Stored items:
= Beginning of Section =

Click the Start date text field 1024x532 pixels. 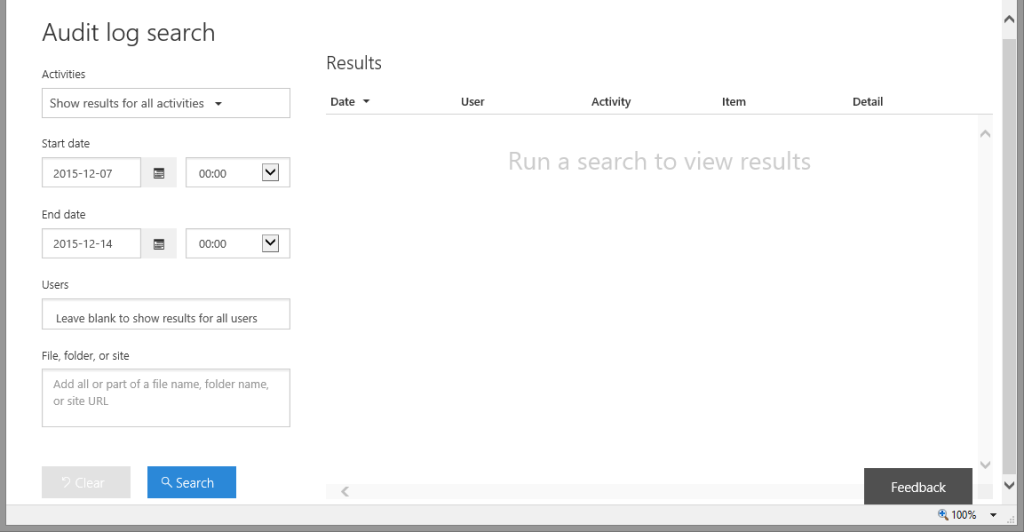(x=92, y=173)
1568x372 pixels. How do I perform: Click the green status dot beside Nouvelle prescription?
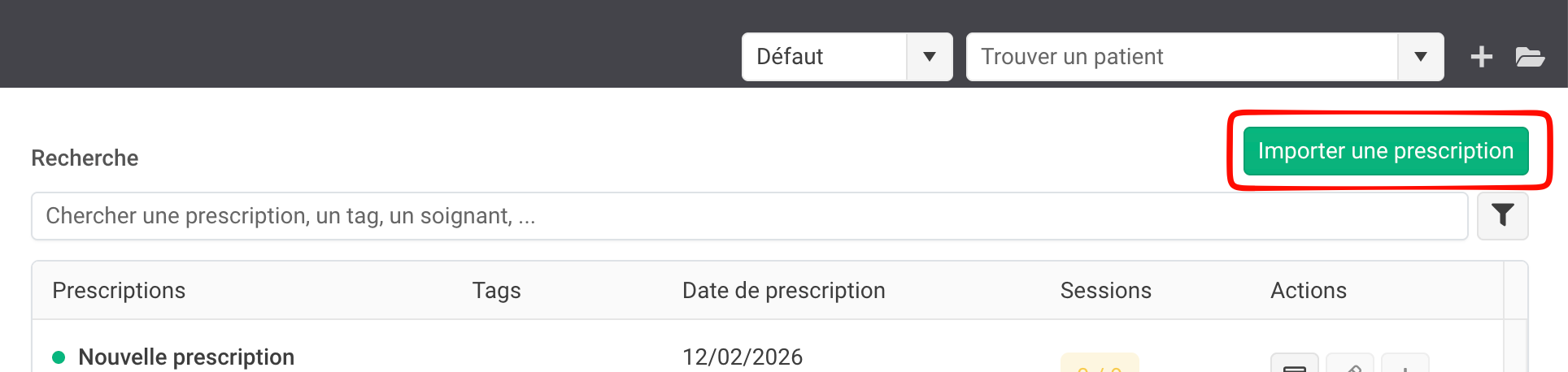pyautogui.click(x=59, y=357)
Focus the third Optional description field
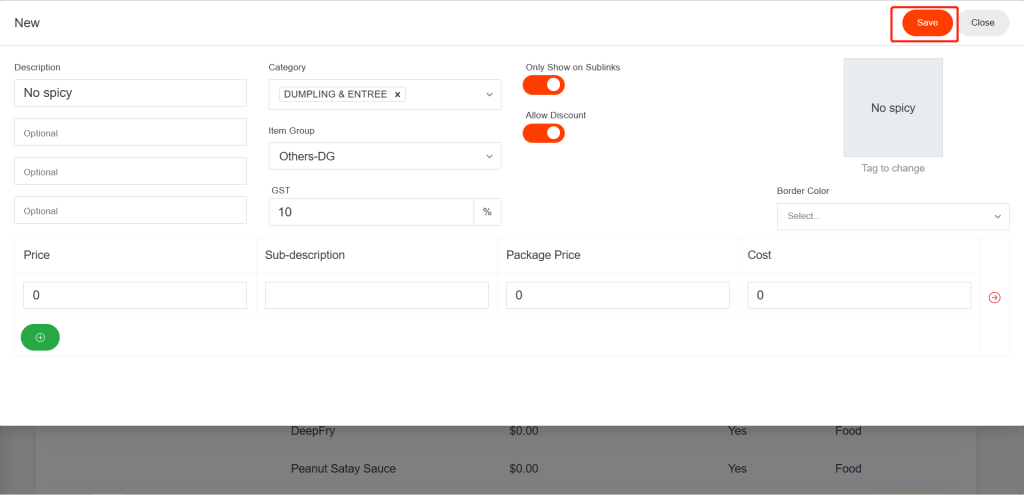The height and width of the screenshot is (495, 1024). [x=130, y=210]
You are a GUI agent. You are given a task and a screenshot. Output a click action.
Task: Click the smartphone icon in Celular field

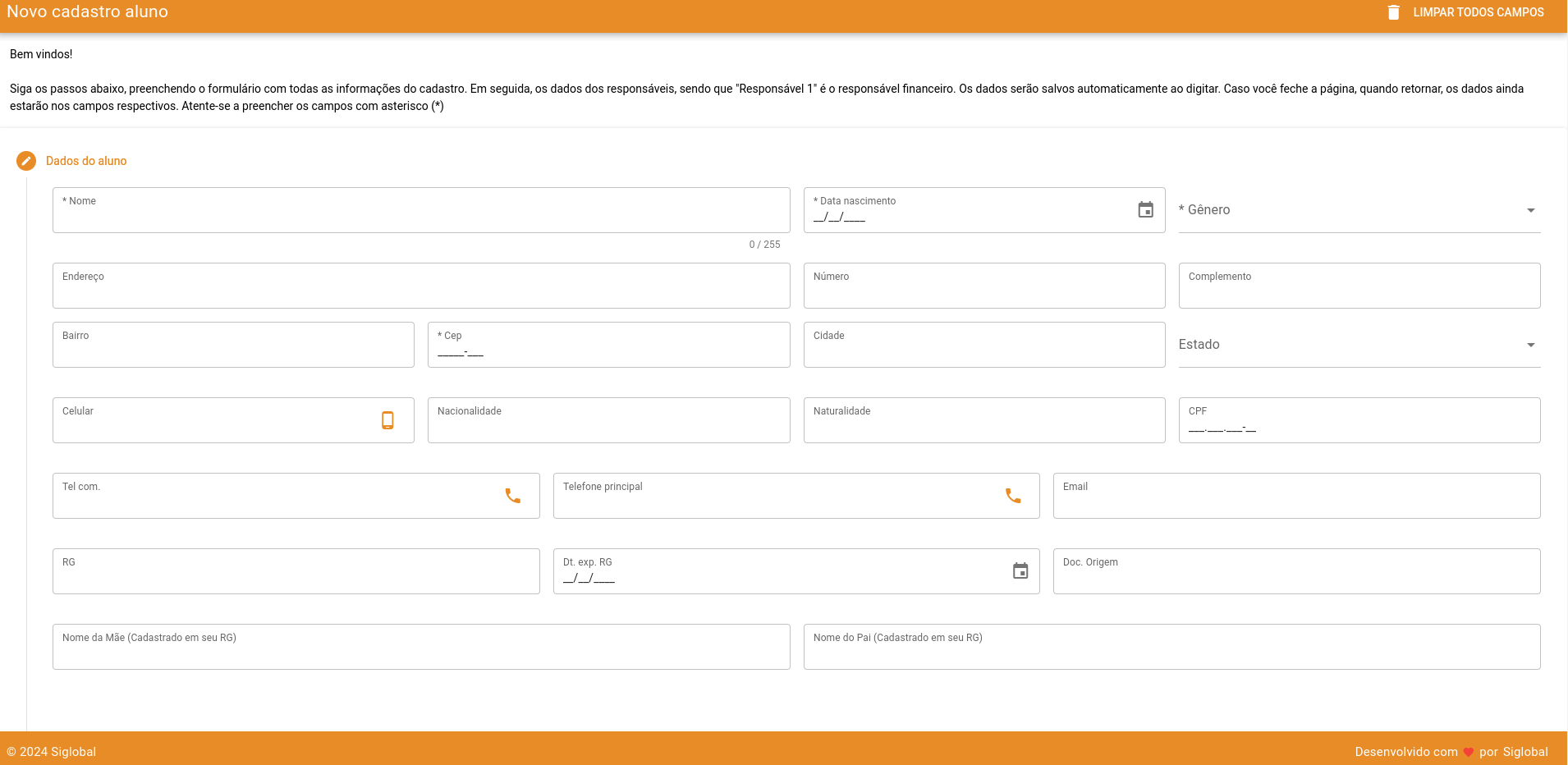point(387,420)
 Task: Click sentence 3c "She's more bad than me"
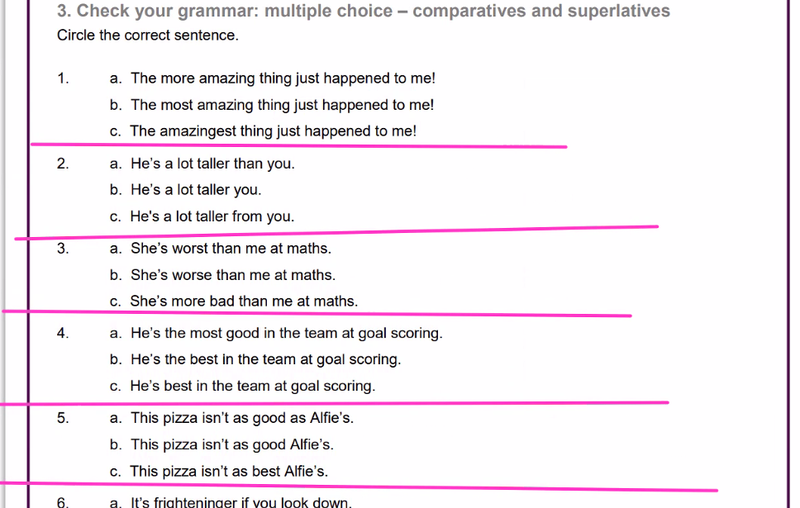(244, 301)
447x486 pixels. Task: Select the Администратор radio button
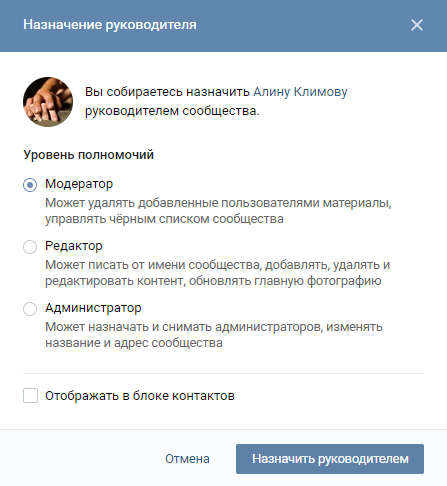tap(30, 309)
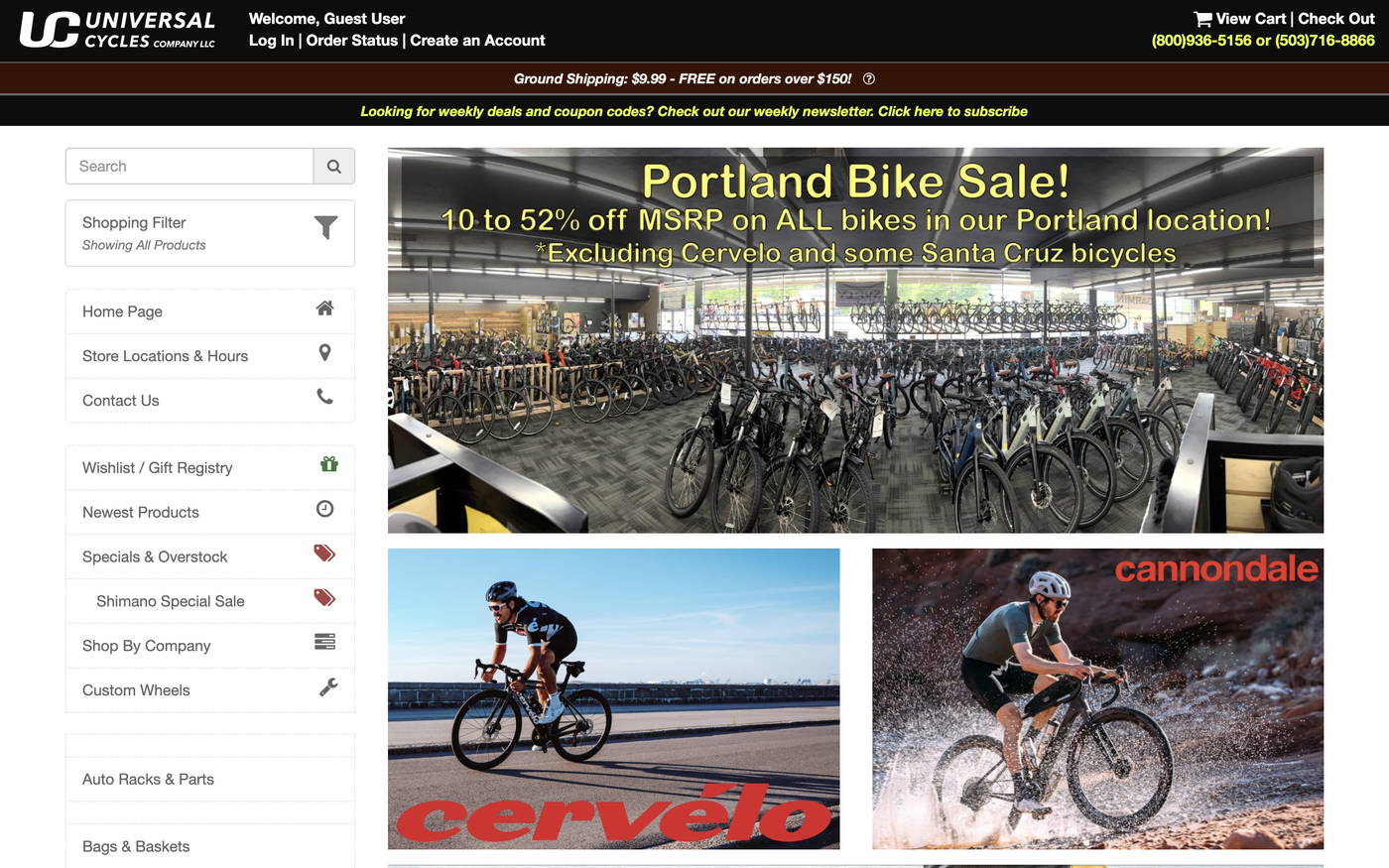Select the filter funnel icon in Shopping Filter
The width and height of the screenshot is (1389, 868).
click(x=325, y=227)
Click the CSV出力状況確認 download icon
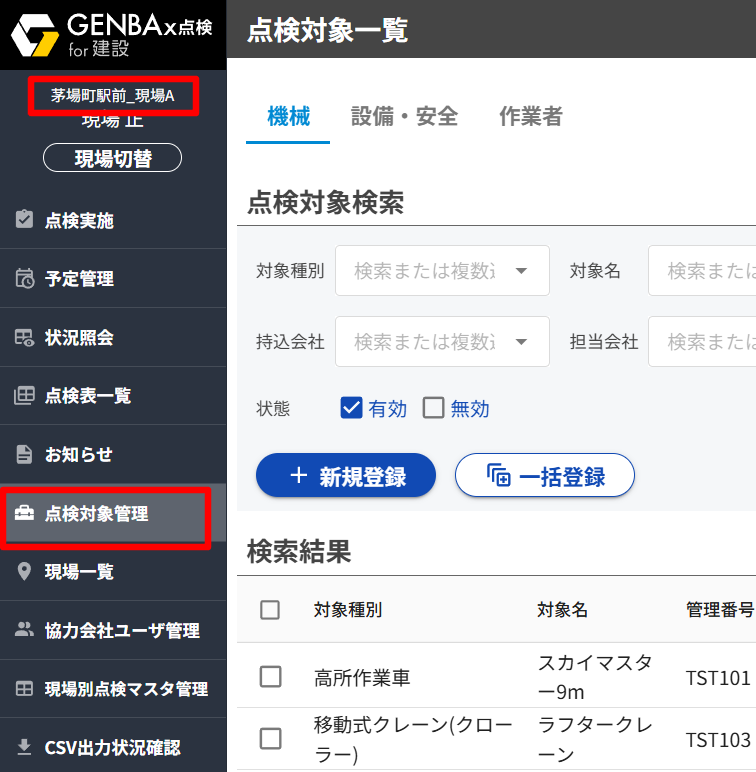The width and height of the screenshot is (756, 772). tap(25, 747)
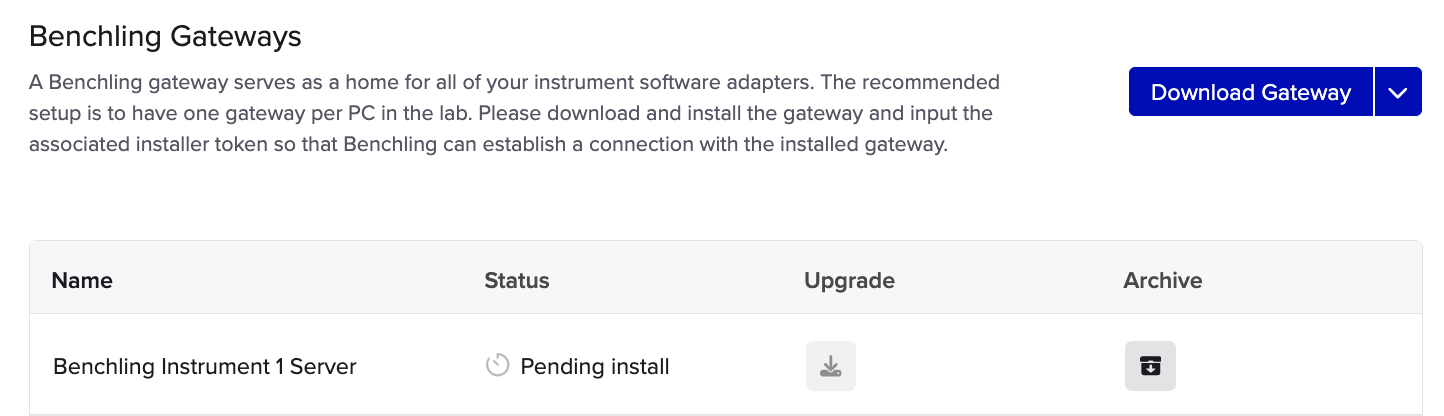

= End of Section =

§ **YOUR INSTRUCTIONS**
Only the lines from the one with "Task: Click sentence" through the final line of the data should be written out, exactly and including both ends. Skip the pictures.

§ **RESULT FOR THIS EXERCISE**
 Task: Click sentence 3c "She's more bad than me"
(244, 301)
447x486 pixels. Task: Select the Администратор radio button
tap(30, 309)
Select the filter funnel icon in Shopping Filter
The width and height of the screenshot is (1389, 868).
click(x=325, y=227)
Click the CSV出力状況確認 download icon
The width and height of the screenshot is (756, 772). tap(25, 747)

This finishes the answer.